Değiştirdi de ne yaptı, Atakule'yi Kocatepe Camii'nin kubbesi ile kombinlendiği yeni bir logo tasarlattı. İstanbul olsa anlarım da, Kocatepe Camii'nin Ankara'yı nasıl temsil edebileceği üzerinde çok kafa yormak gerek hakikaten. Neyse, kıyametler koptu, davalar açıldı, ama değişen bir şey olmadı: Logo, Ankara Büyükşehir Belediyesinin bütün kurumsallarından şehrin her köşesine kazındı. Logar kapaklarına, alttan üstten geçitlerin duvarlarına, otobüslere, metrolara, kısacası her yere. Tabii takdir edersiniz ki bu değişiklikler için milyonlarca dolar da para harcandı.

Şimdi geçenlerde, bu 1995 yılında açılan dava sonuçlanmış (Hukuk sistemine bak, maaşallah maaşallah). Ankara 3. İdare Mahkemesi, Ankara Büyükşehir Belediyesi’nin Hitit Güneşi’nin yerine yaptırdığı cami ve minare figürlü Ankara amblemini esastan iptal etmiş. Bu ne demek, yani artık Melih Gökçek'in kendi döneminde tasarlanan logoyu kullanması yasal değil.

Peki, şimdi ne olacak? Valla orası biraz karışık. Muhtemelen Melih Gökçek kendi logosunu kullanma konusunda ısrarcı davranacak, bu da hukuka aykırılık demek. Öte yandan, logonun eski haline döndürülmesi söz konusu olursa daha önce harcanan para baştan harcanacak (Bu arada eğer eski logoya dönülecekse, o logoyu da biraz revize etsinler isterim, çok eski kalmış kendisi). Tabii bu paranın kimin cebinden çıktığını bilmek için kahin olmaya gerek yok.
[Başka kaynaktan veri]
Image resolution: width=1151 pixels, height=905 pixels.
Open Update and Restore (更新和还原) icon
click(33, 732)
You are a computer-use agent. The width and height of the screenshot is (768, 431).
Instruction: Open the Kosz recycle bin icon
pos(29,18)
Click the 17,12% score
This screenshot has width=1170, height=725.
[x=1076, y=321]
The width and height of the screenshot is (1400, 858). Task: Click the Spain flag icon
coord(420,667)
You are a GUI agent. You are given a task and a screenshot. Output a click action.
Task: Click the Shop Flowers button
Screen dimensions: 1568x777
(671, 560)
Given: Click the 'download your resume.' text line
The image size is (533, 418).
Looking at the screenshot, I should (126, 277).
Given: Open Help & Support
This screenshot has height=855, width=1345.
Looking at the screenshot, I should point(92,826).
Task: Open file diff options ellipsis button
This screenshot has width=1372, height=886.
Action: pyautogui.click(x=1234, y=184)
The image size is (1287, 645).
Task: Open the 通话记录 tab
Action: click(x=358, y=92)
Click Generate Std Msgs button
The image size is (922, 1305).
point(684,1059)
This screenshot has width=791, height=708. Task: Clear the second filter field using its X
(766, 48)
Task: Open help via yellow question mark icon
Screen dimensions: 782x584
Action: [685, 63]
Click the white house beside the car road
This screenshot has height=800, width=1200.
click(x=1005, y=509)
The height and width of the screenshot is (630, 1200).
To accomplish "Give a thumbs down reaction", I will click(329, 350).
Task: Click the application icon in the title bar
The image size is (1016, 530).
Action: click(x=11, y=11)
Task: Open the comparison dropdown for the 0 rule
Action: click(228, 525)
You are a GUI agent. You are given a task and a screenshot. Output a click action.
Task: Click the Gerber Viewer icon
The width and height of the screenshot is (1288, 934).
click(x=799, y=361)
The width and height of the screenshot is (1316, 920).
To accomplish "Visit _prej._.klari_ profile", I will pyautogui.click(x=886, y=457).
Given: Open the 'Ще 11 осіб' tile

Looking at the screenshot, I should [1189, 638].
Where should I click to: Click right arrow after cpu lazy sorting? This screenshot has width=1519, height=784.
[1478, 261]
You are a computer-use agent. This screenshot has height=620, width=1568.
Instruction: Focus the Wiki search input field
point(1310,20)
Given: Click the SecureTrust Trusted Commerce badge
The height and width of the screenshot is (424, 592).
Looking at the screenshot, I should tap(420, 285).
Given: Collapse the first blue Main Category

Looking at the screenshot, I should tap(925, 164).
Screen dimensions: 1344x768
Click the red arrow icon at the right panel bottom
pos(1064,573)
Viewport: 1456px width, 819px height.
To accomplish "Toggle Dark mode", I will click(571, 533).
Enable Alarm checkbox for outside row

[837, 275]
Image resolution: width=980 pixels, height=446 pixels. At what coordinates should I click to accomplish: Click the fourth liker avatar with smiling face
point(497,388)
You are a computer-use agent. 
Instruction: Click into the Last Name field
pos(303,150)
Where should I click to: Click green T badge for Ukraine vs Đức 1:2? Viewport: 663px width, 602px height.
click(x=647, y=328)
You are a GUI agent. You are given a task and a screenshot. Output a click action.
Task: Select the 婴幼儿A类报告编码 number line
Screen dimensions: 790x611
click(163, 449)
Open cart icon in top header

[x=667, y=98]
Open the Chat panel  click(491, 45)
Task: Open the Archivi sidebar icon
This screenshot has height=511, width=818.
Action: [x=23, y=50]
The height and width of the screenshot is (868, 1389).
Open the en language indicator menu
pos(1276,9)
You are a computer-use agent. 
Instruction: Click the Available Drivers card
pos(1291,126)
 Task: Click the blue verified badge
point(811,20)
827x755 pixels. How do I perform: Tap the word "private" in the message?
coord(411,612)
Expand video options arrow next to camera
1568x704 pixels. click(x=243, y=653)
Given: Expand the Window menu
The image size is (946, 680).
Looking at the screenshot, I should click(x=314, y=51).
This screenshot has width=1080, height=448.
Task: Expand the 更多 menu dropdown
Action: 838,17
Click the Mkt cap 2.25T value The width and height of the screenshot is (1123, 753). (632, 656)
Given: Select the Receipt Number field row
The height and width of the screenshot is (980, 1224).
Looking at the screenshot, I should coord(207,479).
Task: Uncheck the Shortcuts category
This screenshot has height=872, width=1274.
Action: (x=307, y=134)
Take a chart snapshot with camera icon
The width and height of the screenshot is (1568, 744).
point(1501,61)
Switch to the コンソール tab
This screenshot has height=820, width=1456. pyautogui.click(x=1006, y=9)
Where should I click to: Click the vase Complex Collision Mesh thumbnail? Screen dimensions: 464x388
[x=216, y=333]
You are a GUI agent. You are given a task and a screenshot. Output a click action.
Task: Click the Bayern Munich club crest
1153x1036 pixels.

Galiba her halükarda olan yine bize olacak. Eee, ne demişler: Kiminin egosu, kiminin logosu.

4 yorum:

Adsız dedi ki...

Hocam süpersiniz walla,
ne kadar güzel bir yazı olmuş tebrik ediyorum sizi.(Gerçi ben kim oluosam dimi ama:))
Bundan sonra blogunuza sıkı bir takipçi kazandınız:)).
Girişimcilik kampından girişimci adayı Numan...

Melike Demirbağ Kaplan dedi ki...

Teşekkür edrim Numan, o sizin süperliğiniz. Umarım kampta iyi vakit geçirmişsinizdir. Sunumun sonunu bağlayamadık ama inşallah başka bir zamana diyelim :)

Unknown dedi ki...

Hocam kimin cebinden çıktığı malum beni merak ettiğim konu kimin cebine girdiği bilmem ne dersiniz???

Unknown dedi ki...

Hocam paranı kimin cebinden çıktığı malum ama benim merak ettiğim kimin cebine girdiği bilmem ne dersiniz???